This task is to restate all of the entries exactly.

(Beginning of Records to use)

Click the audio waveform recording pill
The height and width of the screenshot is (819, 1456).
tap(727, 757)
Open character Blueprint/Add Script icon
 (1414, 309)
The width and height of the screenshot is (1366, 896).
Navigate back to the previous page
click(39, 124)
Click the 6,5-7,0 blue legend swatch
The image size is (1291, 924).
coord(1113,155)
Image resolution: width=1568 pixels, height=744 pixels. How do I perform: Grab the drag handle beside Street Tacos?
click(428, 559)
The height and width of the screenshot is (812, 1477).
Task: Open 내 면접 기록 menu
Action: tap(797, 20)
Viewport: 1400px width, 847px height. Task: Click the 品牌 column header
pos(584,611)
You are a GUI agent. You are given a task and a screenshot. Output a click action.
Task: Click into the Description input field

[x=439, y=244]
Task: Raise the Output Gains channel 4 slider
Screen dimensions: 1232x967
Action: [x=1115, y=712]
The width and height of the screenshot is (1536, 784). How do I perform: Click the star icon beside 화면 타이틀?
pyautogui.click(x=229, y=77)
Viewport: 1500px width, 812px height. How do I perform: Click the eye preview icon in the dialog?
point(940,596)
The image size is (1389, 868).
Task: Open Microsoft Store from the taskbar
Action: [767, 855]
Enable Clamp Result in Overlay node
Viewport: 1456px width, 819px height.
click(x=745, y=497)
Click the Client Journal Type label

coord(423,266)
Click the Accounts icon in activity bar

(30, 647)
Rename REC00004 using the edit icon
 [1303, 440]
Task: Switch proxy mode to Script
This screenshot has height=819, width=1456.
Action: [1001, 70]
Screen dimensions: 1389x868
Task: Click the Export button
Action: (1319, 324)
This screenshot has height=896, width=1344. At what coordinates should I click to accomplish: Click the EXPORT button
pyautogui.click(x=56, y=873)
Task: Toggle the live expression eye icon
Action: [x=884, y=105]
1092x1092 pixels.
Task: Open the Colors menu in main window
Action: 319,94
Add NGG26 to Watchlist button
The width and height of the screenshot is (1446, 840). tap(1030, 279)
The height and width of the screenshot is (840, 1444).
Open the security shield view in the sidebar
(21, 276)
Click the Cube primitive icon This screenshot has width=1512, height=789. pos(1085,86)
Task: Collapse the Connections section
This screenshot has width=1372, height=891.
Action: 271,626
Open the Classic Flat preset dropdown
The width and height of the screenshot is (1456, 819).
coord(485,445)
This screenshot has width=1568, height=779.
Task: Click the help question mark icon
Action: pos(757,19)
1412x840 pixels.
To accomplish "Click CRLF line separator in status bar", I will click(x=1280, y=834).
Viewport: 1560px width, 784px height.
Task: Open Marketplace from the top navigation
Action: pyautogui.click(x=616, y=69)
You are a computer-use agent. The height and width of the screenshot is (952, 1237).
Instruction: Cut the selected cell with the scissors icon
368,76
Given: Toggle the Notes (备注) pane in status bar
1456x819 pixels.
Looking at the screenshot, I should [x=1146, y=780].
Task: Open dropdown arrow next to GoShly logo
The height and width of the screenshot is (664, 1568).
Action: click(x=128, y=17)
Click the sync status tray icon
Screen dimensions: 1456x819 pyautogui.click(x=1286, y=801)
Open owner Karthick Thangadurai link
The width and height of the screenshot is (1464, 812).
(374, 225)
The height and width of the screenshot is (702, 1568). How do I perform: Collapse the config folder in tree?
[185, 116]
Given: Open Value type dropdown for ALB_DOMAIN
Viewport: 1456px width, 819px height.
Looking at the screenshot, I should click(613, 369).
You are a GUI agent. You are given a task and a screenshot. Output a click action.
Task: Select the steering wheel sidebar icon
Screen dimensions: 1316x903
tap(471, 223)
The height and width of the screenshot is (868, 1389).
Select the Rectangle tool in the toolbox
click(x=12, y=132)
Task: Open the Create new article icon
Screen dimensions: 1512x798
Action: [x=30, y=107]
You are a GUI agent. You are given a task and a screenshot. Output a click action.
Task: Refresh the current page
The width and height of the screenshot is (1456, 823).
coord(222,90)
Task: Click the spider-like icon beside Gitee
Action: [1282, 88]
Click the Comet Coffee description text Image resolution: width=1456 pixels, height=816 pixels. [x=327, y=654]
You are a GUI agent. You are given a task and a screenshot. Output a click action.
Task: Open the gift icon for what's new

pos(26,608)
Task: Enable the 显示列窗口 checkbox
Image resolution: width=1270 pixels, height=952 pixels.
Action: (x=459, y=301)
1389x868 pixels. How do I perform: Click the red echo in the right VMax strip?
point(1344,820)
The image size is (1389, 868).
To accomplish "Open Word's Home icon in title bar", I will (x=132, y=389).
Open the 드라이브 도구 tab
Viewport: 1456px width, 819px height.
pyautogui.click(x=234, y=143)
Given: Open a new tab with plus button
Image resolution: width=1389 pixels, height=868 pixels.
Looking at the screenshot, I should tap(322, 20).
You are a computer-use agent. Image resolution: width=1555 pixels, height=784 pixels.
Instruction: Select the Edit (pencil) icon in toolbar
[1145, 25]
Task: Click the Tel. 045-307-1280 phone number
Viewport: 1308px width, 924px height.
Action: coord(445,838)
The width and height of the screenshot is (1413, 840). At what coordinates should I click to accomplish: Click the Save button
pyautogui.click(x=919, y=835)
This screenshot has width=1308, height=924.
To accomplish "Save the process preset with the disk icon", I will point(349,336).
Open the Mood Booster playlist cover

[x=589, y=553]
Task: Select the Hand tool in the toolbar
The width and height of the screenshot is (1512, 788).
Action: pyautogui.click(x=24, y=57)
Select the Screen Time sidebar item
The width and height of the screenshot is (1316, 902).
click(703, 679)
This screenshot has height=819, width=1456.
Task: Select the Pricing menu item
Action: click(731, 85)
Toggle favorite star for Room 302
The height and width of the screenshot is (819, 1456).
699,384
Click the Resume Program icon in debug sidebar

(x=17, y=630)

(End of Records to use)

◆ Response area
Click the audio waveform recording pill
The height and width of the screenshot is (819, 1456).
tap(727, 757)
Open character Blueprint/Add Script icon
 (1414, 309)
The width and height of the screenshot is (1366, 896).
Navigate back to the previous page
click(39, 124)
Click the 6,5-7,0 blue legend swatch
The image size is (1291, 924).
coord(1113,155)
Image resolution: width=1568 pixels, height=744 pixels. How do I perform: Grab the drag handle beside Street Tacos?
click(428, 559)
The height and width of the screenshot is (812, 1477).
Task: Open 내 면접 기록 menu
Action: tap(797, 20)
Viewport: 1400px width, 847px height. Task: Click the 品牌 column header
pos(584,611)
You are a GUI agent. You are given a task and a screenshot. Output a click action.
Task: Click into the Description input field

[x=439, y=244]
Task: Raise the Output Gains channel 4 slider
Screen dimensions: 1232x967
Action: [x=1115, y=712]
The width and height of the screenshot is (1536, 784). How do I perform: Click the star icon beside 화면 타이틀?
pyautogui.click(x=229, y=77)
Viewport: 1500px width, 812px height. How do I perform: Click the eye preview icon in the dialog?
point(940,596)
The image size is (1389, 868).
Task: Open Microsoft Store from the taskbar
Action: [767, 855]
Enable Clamp Result in Overlay node
Viewport: 1456px width, 819px height.
click(x=745, y=497)
Click the Client Journal Type label

coord(423,266)
Click the Accounts icon in activity bar

(30, 647)
Rename REC00004 using the edit icon
 [1303, 440]
Task: Switch proxy mode to Script
This screenshot has height=819, width=1456.
Action: [1001, 70]
Screen dimensions: 1389x868
Task: Click the Export button
Action: (1319, 324)
This screenshot has height=896, width=1344. At what coordinates should I click to accomplish: Click the EXPORT button
pyautogui.click(x=56, y=873)
Task: Toggle the live expression eye icon
Action: [x=884, y=105]
1092x1092 pixels.
Task: Open the Colors menu in main window
Action: 319,94
Add NGG26 to Watchlist button
The width and height of the screenshot is (1446, 840). tap(1030, 279)
The height and width of the screenshot is (840, 1444).
Open the security shield view in the sidebar
(21, 276)
Click the Cube primitive icon This screenshot has width=1512, height=789. pos(1085,86)
Task: Collapse the Connections section
This screenshot has width=1372, height=891.
Action: 271,626
Open the Classic Flat preset dropdown
The width and height of the screenshot is (1456, 819).
coord(485,445)
This screenshot has width=1568, height=779.
Task: Click the help question mark icon
Action: pos(757,19)
1412x840 pixels.
To accomplish "Click CRLF line separator in status bar", I will click(x=1280, y=834).
Viewport: 1560px width, 784px height.
Task: Open Marketplace from the top navigation
Action: pyautogui.click(x=616, y=69)
You are a computer-use agent. The height and width of the screenshot is (952, 1237).
Instruction: Cut the selected cell with the scissors icon
368,76
Given: Toggle the Notes (备注) pane in status bar
1456x819 pixels.
Looking at the screenshot, I should [x=1146, y=780].
Task: Open dropdown arrow next to GoShly logo
The height and width of the screenshot is (664, 1568).
Action: click(x=128, y=17)
Click the sync status tray icon
Screen dimensions: 1456x819 pyautogui.click(x=1286, y=801)
Open owner Karthick Thangadurai link
The width and height of the screenshot is (1464, 812).
(374, 225)
The height and width of the screenshot is (702, 1568). How do I perform: Collapse the config folder in tree?
[185, 116]
Given: Open Value type dropdown for ALB_DOMAIN
Viewport: 1456px width, 819px height.
Looking at the screenshot, I should click(613, 369).
You are a GUI agent. You are given a task and a screenshot. Output a click action.
Task: Select the steering wheel sidebar icon
Screen dimensions: 1316x903
tap(471, 223)
The height and width of the screenshot is (868, 1389).
Select the Rectangle tool in the toolbox
click(x=12, y=132)
Task: Open the Create new article icon
Screen dimensions: 1512x798
Action: [x=30, y=107]
You are a GUI agent. You are given a task and a screenshot. Output a click action.
Task: Refresh the current page
The width and height of the screenshot is (1456, 823).
coord(222,90)
Task: Click the spider-like icon beside Gitee
Action: [1282, 88]
Click the Comet Coffee description text Image resolution: width=1456 pixels, height=816 pixels. [x=327, y=654]
You are a GUI agent. You are given a task and a screenshot. Output a click action.
Task: Open the gift icon for what's new

pos(26,608)
Task: Enable the 显示列窗口 checkbox
Image resolution: width=1270 pixels, height=952 pixels.
Action: (x=459, y=301)
1389x868 pixels. How do I perform: Click the red echo in the right VMax strip?
point(1344,820)
The image size is (1389, 868).
To accomplish "Open Word's Home icon in title bar", I will (x=132, y=389).
Open the 드라이브 도구 tab
Viewport: 1456px width, 819px height.
pyautogui.click(x=234, y=143)
Given: Open a new tab with plus button
Image resolution: width=1389 pixels, height=868 pixels.
Looking at the screenshot, I should tap(322, 20).
You are a computer-use agent. Image resolution: width=1555 pixels, height=784 pixels.
Instruction: Select the Edit (pencil) icon in toolbar
[1145, 25]
Task: Click the Tel. 045-307-1280 phone number
Viewport: 1308px width, 924px height.
Action: coord(445,838)
The width and height of the screenshot is (1413, 840). At what coordinates should I click to accomplish: Click the Save button
pyautogui.click(x=919, y=835)
This screenshot has width=1308, height=924.
To accomplish "Save the process preset with the disk icon", I will point(349,336).
Open the Mood Booster playlist cover

[x=589, y=553]
Task: Select the Hand tool in the toolbar
The width and height of the screenshot is (1512, 788).
Action: pyautogui.click(x=24, y=57)
Select the Screen Time sidebar item
The width and height of the screenshot is (1316, 902).
click(703, 679)
This screenshot has height=819, width=1456.
Task: Select the Pricing menu item
Action: click(731, 85)
Toggle favorite star for Room 302
The height and width of the screenshot is (819, 1456).
699,384
Click the Resume Program icon in debug sidebar

(x=17, y=630)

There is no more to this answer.